Early this year, Professor Jayant Vishnu Narlikar, the best-known Indian astrophysicist, stepped down from the directorship of the Pune-based Inter-University Centre for Astronomy and Astrophysics (IUCAA), after heading it for 15 years. A remarkable institution that he conceived, founded and nurtured as a common research and resource centre for university scientists from across the country, the IUCAA was his long-cherished dream. It was realised in 1988 as an institution under the University Grants Commission (UGC) thanks to the active support of eminent space scientist Professor Yash Pal, who was then the UGC Chairman.

Narlikar took over as the Director of the IUCAA on his 50th birthday and stepped down a day before his 65th birthday, on July 18, 2003 (Update, Frontline, May 23, 2003). He single-mindedly devoted his efforts to the building up of this institution while consciously staying away from the general scientocracy and science administration of the country unlike many other well-known senior scientists. His successor to the post, Professor Naresh Dadhich, who has been his long-time associate both academically and administratively at the IUCAA, says: "It is a formidable task and enormous responsibility to steer an institute of the IUCAA's proportion and reputation and more so to succeed a man like Jayant whom we all hold in great admiration and awe." The success of the IUCAA has resulted in the establishment of other inter-university centres across the country.

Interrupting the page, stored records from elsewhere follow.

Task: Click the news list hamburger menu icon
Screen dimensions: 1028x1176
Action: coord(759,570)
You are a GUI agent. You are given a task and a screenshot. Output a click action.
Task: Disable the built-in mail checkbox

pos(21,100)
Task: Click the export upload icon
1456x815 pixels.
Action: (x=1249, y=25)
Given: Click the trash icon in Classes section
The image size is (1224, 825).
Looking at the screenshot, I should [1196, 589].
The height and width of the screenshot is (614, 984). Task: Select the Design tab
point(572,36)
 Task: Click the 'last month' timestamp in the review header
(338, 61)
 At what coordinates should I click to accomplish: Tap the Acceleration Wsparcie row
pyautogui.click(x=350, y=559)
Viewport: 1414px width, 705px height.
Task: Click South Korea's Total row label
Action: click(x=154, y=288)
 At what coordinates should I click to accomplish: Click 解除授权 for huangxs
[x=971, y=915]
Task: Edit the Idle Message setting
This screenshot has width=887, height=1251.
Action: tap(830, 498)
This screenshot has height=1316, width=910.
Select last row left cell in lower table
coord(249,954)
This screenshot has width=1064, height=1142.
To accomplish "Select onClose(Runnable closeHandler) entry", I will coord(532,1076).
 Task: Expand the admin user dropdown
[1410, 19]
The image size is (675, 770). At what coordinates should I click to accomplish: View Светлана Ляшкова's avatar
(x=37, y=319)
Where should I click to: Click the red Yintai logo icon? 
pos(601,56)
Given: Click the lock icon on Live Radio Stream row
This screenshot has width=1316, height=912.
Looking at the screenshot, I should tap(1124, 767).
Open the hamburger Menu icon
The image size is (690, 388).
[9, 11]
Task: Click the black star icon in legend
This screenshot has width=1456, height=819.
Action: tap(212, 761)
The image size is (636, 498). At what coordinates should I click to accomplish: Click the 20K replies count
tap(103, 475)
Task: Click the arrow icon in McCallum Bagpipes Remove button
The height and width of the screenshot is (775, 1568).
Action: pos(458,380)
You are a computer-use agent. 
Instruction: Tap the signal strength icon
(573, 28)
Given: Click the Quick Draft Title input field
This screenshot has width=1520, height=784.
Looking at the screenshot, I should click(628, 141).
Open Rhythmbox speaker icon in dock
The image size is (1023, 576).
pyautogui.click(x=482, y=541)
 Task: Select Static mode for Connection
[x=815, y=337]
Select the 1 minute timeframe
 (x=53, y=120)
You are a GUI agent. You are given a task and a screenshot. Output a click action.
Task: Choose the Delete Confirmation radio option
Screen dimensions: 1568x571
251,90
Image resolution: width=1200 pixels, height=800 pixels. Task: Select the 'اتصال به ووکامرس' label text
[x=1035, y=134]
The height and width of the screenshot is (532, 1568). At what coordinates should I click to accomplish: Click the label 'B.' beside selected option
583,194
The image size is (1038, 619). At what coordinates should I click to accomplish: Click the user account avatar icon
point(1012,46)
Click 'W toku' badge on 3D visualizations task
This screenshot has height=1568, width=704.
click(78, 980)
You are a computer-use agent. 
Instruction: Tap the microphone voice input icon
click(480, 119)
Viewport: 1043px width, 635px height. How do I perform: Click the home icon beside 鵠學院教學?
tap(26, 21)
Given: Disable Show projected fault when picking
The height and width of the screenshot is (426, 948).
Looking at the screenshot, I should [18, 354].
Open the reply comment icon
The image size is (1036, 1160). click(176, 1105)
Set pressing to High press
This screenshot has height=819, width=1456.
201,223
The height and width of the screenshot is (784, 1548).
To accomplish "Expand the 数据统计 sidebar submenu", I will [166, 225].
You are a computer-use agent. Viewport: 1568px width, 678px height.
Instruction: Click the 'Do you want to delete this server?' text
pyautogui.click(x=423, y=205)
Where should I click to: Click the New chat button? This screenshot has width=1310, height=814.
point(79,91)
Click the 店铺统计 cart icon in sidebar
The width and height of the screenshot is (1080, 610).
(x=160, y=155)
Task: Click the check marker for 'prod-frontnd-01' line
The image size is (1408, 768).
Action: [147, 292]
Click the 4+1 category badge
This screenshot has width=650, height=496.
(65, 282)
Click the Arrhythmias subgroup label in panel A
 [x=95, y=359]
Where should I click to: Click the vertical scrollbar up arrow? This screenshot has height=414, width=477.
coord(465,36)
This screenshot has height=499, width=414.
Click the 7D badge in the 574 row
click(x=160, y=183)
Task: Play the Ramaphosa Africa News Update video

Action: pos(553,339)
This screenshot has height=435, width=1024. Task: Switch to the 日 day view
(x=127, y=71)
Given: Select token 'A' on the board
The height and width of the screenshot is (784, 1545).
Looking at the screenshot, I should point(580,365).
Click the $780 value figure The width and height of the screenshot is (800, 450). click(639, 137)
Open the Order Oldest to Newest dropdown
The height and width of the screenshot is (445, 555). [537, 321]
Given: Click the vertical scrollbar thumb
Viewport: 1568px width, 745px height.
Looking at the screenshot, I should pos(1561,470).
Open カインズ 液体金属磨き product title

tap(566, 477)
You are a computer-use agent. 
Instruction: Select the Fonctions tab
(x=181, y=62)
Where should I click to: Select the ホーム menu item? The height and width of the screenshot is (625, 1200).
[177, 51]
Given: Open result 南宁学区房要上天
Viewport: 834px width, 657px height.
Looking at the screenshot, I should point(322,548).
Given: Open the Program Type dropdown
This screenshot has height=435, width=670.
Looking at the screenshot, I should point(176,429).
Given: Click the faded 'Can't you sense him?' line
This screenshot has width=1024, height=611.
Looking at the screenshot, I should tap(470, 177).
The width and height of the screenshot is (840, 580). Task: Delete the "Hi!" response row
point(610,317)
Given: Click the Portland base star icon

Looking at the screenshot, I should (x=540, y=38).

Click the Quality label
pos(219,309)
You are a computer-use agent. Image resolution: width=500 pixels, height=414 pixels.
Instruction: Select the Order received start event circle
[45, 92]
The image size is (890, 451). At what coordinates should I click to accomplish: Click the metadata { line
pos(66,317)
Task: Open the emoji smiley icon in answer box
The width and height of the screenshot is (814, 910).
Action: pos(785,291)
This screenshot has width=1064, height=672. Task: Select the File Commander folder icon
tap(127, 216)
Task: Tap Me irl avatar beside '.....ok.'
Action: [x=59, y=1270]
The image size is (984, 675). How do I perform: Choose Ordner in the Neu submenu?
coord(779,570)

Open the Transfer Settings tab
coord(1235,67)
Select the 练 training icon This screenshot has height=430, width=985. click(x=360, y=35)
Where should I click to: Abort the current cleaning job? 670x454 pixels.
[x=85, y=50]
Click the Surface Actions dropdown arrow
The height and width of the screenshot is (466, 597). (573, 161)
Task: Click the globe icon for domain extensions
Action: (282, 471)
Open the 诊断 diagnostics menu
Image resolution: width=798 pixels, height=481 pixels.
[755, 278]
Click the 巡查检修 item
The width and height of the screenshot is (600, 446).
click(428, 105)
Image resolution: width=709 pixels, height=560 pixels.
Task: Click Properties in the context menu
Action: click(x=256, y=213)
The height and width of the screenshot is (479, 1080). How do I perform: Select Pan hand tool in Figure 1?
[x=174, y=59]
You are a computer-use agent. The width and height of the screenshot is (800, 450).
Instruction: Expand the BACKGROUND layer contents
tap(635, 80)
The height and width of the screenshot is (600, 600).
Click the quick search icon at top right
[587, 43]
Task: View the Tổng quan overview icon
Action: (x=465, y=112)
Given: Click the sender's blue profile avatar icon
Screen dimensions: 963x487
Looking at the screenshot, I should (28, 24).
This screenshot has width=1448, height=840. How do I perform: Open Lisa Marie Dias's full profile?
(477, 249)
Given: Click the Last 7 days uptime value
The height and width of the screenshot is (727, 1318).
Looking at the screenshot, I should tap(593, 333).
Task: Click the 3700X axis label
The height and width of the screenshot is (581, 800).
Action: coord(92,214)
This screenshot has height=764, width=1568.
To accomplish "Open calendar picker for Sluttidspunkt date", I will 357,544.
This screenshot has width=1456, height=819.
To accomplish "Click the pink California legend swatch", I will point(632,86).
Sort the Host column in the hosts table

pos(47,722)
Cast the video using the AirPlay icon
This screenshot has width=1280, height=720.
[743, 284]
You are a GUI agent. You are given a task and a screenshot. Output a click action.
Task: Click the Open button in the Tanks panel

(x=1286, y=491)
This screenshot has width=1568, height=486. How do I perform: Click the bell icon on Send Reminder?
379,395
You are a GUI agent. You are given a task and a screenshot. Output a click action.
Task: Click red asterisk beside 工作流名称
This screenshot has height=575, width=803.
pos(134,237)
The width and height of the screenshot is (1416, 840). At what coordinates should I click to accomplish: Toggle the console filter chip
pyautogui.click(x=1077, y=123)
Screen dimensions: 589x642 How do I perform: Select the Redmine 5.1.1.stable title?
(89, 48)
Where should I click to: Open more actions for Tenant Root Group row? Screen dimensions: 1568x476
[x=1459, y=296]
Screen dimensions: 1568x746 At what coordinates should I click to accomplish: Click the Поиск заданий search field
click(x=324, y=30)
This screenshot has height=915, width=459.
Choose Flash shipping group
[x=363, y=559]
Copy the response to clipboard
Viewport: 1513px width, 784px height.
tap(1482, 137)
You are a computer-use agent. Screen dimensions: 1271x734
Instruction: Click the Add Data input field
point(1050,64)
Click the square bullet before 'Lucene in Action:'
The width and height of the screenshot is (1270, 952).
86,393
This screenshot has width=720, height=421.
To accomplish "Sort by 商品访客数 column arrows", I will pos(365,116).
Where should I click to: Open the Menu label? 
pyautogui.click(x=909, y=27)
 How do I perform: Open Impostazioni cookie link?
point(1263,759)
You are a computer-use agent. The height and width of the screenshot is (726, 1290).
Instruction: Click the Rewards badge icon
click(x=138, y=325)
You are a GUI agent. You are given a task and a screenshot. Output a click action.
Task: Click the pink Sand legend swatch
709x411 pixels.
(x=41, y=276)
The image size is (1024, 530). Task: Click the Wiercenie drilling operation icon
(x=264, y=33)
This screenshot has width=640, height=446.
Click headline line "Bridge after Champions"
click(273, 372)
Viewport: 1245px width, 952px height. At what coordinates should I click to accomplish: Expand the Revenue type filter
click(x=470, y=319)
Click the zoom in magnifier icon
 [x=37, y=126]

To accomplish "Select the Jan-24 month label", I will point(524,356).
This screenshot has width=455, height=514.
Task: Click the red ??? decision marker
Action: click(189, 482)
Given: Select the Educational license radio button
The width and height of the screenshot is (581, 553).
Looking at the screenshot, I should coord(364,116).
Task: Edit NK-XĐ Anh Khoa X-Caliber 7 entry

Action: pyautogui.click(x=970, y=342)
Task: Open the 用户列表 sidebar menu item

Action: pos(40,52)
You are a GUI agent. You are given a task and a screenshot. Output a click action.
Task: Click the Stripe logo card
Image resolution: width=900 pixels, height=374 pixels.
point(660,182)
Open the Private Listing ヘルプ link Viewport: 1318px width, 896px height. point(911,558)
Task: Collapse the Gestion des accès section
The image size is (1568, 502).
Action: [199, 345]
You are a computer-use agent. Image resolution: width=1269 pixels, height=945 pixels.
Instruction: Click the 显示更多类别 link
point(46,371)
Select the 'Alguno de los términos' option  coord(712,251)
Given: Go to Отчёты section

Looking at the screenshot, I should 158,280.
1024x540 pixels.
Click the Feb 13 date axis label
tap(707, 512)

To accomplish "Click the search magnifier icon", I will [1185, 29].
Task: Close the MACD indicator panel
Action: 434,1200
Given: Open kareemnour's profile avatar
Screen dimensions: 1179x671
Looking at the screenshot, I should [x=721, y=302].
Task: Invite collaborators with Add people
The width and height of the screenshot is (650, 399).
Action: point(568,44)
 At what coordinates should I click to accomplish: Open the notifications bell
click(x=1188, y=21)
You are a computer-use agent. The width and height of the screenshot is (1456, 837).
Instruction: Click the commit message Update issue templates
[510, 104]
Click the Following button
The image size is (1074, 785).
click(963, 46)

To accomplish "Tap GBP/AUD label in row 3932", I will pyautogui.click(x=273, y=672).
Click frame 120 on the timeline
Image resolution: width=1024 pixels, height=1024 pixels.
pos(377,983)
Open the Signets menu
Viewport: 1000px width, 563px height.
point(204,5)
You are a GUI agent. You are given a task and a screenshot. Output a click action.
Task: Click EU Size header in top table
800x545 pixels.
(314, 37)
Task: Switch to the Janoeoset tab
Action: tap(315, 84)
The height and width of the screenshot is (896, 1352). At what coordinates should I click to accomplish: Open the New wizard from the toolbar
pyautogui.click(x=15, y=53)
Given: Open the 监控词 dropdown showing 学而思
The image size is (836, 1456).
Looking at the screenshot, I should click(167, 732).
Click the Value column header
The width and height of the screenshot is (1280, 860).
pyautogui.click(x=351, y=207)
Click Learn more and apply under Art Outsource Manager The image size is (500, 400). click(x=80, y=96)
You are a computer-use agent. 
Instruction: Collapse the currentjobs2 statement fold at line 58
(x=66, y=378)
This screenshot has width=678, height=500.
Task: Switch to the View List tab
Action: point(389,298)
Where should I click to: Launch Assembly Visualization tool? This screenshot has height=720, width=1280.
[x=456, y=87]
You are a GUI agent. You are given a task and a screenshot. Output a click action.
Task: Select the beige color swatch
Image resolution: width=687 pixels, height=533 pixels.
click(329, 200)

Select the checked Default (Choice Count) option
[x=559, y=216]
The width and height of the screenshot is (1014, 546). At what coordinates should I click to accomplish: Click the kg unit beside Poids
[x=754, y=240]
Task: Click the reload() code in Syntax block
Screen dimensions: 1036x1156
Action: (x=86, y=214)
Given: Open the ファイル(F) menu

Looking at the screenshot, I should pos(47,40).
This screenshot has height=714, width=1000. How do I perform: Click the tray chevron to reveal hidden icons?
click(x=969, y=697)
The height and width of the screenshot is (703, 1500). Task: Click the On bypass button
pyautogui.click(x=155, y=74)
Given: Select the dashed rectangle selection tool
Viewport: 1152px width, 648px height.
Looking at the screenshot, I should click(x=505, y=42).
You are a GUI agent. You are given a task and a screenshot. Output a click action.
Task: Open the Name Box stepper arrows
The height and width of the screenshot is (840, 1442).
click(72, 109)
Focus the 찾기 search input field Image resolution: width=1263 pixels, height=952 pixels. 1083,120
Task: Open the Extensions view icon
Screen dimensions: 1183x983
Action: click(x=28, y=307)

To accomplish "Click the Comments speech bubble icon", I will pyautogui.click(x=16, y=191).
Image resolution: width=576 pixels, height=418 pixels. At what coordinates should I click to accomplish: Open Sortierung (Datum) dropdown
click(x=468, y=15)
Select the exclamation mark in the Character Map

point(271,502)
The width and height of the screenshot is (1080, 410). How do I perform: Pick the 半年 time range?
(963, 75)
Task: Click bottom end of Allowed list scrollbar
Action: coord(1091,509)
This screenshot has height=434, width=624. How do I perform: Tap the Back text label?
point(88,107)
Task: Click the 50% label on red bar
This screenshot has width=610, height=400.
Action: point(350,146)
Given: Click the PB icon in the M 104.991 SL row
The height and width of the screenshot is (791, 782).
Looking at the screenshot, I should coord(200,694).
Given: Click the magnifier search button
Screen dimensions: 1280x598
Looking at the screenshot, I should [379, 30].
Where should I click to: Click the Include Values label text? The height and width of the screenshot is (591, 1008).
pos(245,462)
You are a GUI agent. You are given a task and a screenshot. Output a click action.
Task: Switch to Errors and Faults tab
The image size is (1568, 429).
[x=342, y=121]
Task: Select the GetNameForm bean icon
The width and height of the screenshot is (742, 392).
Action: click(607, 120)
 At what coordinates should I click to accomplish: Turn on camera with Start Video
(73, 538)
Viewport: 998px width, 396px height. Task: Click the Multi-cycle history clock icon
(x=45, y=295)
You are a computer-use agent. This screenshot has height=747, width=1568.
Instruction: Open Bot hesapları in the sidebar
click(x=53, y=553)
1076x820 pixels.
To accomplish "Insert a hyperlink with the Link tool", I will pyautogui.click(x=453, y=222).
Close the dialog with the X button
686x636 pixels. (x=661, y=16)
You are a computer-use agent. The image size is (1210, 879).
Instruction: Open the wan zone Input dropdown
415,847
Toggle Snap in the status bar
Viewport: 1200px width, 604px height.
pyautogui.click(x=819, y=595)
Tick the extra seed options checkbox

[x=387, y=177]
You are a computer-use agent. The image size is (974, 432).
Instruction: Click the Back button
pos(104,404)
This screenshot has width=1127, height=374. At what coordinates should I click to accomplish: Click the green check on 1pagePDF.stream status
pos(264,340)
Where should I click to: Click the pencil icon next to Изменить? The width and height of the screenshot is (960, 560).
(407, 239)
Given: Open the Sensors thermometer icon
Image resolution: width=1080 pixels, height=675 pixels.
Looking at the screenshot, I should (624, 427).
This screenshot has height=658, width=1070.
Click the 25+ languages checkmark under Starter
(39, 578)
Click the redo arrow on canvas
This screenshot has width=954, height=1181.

Academically, Narlikar rose to fame with the famous Hoyle-Narlikar theory of the steady state universe, postulated in the 1960s in association with his mentor and guide, the late Sir Fred Hoyle. The theory, however, is no longer popular among the mainstream physicists as the idea of a steady state universe gave way to Big Bang cosmology in the wake of the discovery in 1965 of the 3°Kelvin cosmic microwave background radiation (CMBR). This microwave background radiation, which the universe seems to be awash with, is believed to be the relic radiation of the early hot universe resulting from the Big Bang, which has now cooled down to 3 K (or 3° above absolute zero when all motion ceases, which is - 273°Celsius). Filling the universe uniformly and isotropically, the CMBR seems to have the characteristics of "thermal", or what physicists call "black body", radiation, where the spectral shape of the radiation is dependent only on the temperature and is independent of the source. In the case of CMBR, the radiation spectrum has the shape characteristic of a 3 K black body radiation.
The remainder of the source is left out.